IRONDALE, Ala. — Paul Darrow went to his first gay beach when he was 15.
Soon after, he hitchhiked his way to New York, where there was a thriving gay scene and where he could pursue a career in modeling. Once there, he landed a high-end job as an international model and rubbed elbows with celebrities at clubs in the city.
When he wasn’t at the studio or at the gym, Darrow spent his time looking for partners. He found himself going through dozens, and then hundreds, and then thousands, of lovers.
“It became frantic, and it was never my intention ... but I became insensitive to what it means to be with a partner, both body and soul,” he said in the documentary film Desire of the Everlasting Hills.
But after the AIDS epidemic claimed around 90% of his friends, a disease he himself narrowly and miraculously escaped, Darrow decided to move to San Francisco for a fresh start. He met his partner Jeff there, and they moved to a cabin in Sonoma County.
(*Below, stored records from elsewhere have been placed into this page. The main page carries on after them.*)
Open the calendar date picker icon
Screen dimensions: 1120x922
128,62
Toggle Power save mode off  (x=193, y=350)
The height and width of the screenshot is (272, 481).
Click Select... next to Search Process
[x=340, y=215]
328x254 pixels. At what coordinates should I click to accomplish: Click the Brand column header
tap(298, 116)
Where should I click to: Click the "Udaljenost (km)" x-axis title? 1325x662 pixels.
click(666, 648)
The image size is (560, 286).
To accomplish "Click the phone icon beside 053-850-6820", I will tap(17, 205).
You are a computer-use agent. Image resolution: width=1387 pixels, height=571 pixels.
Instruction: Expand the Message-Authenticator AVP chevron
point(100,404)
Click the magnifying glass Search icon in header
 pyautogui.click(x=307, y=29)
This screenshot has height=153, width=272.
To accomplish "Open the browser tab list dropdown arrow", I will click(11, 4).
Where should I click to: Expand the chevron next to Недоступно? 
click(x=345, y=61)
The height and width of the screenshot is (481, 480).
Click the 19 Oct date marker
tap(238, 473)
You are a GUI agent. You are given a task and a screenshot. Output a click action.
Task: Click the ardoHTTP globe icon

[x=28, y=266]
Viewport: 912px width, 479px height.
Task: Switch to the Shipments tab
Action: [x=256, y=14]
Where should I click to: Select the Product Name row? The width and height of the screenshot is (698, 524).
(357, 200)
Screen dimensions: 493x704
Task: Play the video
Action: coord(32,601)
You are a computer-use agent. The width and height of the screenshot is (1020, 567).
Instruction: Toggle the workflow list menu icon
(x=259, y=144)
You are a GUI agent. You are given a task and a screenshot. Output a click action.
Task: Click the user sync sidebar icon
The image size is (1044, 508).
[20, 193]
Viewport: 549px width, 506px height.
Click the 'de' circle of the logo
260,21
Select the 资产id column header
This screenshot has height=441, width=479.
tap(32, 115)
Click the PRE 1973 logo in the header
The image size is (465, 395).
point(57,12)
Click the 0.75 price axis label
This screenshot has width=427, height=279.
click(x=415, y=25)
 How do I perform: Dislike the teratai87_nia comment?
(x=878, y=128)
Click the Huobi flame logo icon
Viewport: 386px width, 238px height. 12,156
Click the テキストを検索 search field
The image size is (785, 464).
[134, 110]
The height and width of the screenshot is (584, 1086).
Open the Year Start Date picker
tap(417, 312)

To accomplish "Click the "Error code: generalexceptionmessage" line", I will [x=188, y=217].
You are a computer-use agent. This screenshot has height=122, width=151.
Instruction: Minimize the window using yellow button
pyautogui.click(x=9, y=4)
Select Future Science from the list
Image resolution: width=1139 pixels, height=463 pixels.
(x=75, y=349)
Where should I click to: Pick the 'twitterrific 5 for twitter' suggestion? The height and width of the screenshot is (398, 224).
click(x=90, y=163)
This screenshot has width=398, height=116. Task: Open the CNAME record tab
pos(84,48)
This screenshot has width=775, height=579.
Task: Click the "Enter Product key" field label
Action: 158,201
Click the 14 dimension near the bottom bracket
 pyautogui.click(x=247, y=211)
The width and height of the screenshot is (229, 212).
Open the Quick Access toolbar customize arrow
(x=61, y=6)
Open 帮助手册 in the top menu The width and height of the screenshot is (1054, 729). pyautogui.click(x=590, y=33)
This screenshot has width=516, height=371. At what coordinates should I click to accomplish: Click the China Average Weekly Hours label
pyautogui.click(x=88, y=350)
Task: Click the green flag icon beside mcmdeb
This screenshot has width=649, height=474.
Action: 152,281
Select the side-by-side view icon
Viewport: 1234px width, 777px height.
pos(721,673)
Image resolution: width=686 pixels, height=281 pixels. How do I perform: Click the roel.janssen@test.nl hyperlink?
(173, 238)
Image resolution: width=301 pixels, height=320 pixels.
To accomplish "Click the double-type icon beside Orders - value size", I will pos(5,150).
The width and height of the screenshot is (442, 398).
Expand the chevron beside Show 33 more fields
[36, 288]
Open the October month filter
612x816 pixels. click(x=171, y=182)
It was in their shared home that Darrow accidentally discovered a one-eyed, straight-talking “pirate nun” wearing an eye patch who would change his life forever.
“It was so strange that I said, ‘Jeff — Jeff, come in here! You gotta see this!’” he said, pointing to the image on the TV.
Unbeknownst to them at the time, it was Mother Angelica on EWTN. She had just had a stroke, which pulled the left side of her face into a slump and required her to wear a black eye patch over one eye.
“So (Jeff) comes in, and I’m laughing mockingly at this nun with a patch over her eye, a distorted face … and a complete old-fashioned habit,” Darrow said. “We both mocked her and laughed at her — you know, ‘Gosh, these crazy Christians.’”
Jeff left the room and Darrow was about to change the channel, when Mother Angelica “said something so intelligent, so real and so honest that it really struck me,” he said.
“You see, God created you and I to be happy in this life and the next,” Mother Angelica said through slumped lips, her good eye still twinkling behind her glasses.
Mother Angelica’s words struck a chord with Darrow that day, and he found himself secretively snatching glimpses of her episodes every chance he got: “He cares for you. He watches your every move. There’s no one that loves you that can do that.”
Mother Mary Angelica of the Annunciation, foundress of the Eternal Word Television Network (EWTN), passed away on March 27 after a lengthy struggle with the aftereffects of a stroke. She was 92 years old.
“She really had … a huge influence on my life, and I learned to love her,” he said, “but at the same time, I had to hide her.”
“So when I turned off the TV, I would always change the channel so that when Jeff or whoever was watching that TV came in, they would never see that I was watching Mother Angelica. And it reminded me as I was doing this when I used to turn the channel when I was watching porn because I didn’t want Jeff or anyone else to see a porn station come up.”
Eventually, Mother Angelica’s influence convinced Darrow to go back to church — after decades of absence. It was a move that made Darrow very wary; he was sure he would lose friends and clients if they saw him going into a Catholic church.
And in some ways, he was right.
“I lost clients; I lost friends,” he told CNA in a 2014 interview, at the premiere of the documentary.
“People were in shock that an educated, relatively intelligent man could believe in Jesus Christ. These were the few friends that were aware that I was back in the Church.”
But it’s a move that he has never regretted. Since his conversion, Darrow has shared his experience through talks and conferences. Mother Angelica also led Darrow to discover Courage International, the Vatican-approved apostolate that reaches out to Catholics with same-sex attraction with the goals of growing closer to God, engaging in supportive friendships and learning to live full lives within the call to chastity.
It was through Courage International that Darrow became involved with the film Desire of the Everlasting Hills, which he saw as a chance to share his story and to give others the same hope that he found in the Catholic Church.
“I was not discriminated against at the beginning of my journey back to the Catholic Church; I was never told that I was a bad person, that I was doing something wrong, even in confession,” he said.
“The Catholic Church really is, according to its teachings, open to everybody.”
Darrow said he felt he owed it to God to share his story through courage and through the film because of all that God had done in his life.
“I wanted to express my love to God and my appreciation for all that he has done for me,” Darrow said, “that he had never forgotten me during the decades that I had forgotten him or turned against him.”